§ **SELECTED EXCERPT**:
WE ARE OUR OWN WORST ENEMIES
Written by Miss. Nerima on July 12, 2018
Africa is for Africans, right? Well, that’s the general assumption – I call it an assumption because ever since the advent of colonialism, the colonizers have owned large chunks of the motherland in one way or other. French colonies are required to keep only 15% of their national reserves in their countries, with 85% kept in France. Britain wants to loan artifacts its representatives stole from Ethiopia back to the owners. South Africa’s economy is still predominantly driven by the whites. East Africa (particularly Kenya and Uganda) is selling off pieces of itself to China through national projects that generate national debt, in the name of development. And then there is the foreign aid monster. Sigh.
One would expect that, as an African living decades into the post colonial era, and with all the resources available to us, we would be more aware of how to not sell bits of our motherland back to the colonizers with our own blood and sweat, after they took our ancestors first then took our land and minerals. One would think that being an African living in Africa would get you preferential treatment but ironically it’s the whites getting this preferential treatment. It’s in the smallest of things. When Africans are expatriated to the West, they are labeled immigrants. Doesn’t matter whether you are developing a cure for cancer, designing spaceships or cleaning toilets in a high school – you are an immigrant. Under qualified white people come to Africa to do the same jobs unemployed and sometimes overqualified Africans can do and they’re treated like kings, paid up to ten times the normal wage and called expatriates. You arrive at a restaurant at the same time as a white person, that person will get service before you do. Post colonial stress disorder or some colonial version of Stockholm Syndrome, I guess.

§ **REQUIRED ACTIONS**:
A. From the essay, extract the stretch from "WE ARE OUR OWN" through "aid monster. Sigh." without changing a word.
B. Condense the paragraph of the essay that begins "Africa is for Africans, right?" into a shorter version that keeps its main facts.

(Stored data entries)
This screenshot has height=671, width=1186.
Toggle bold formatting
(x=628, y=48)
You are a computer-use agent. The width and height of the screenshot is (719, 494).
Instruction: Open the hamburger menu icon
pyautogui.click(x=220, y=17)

§ **OUTPUTS IN ORDER**:
A.
WE ARE OUR OWN WORST ENEMIES
Written by Miss. Nerima on July 12, 2018
Africa is for Africans, right? Well, that’s the general assumption – I call it an assumption because ever since the advent of colonialism, the colonizers have owned large chunks of the motherland in one way or other. French colonies are required to keep only 15% of their national reserves in their countries, with 85% kept in France. Britain wants to loan artifacts its representatives stole from Ethiopia back to the owners. South Africa’s economy is still predominantly driven by the whites. East Africa (particularly Kenya and Uganda) is selling off pieces of itself to China through national projects that generate national debt, in the name of development. And then there is the foreign aid monster. Sigh.

B.
The idea that Africa belongs to Africans is called an assumption, since colonizers have owned large parts of the continent ever since colonialism began:
- French colonies must keep only 15% of their national reserves at home and 85% in France.
- Britain wants to loan artifacts its representatives stole from Ethiopia back to the owners.
- Whites still predominantly drive South Africa's economy.
- East Africa, particularly Kenya and Uganda, is selling pieces of itself to China through debt-generating national projects in the name of development.
- Foreign aid is a further problem.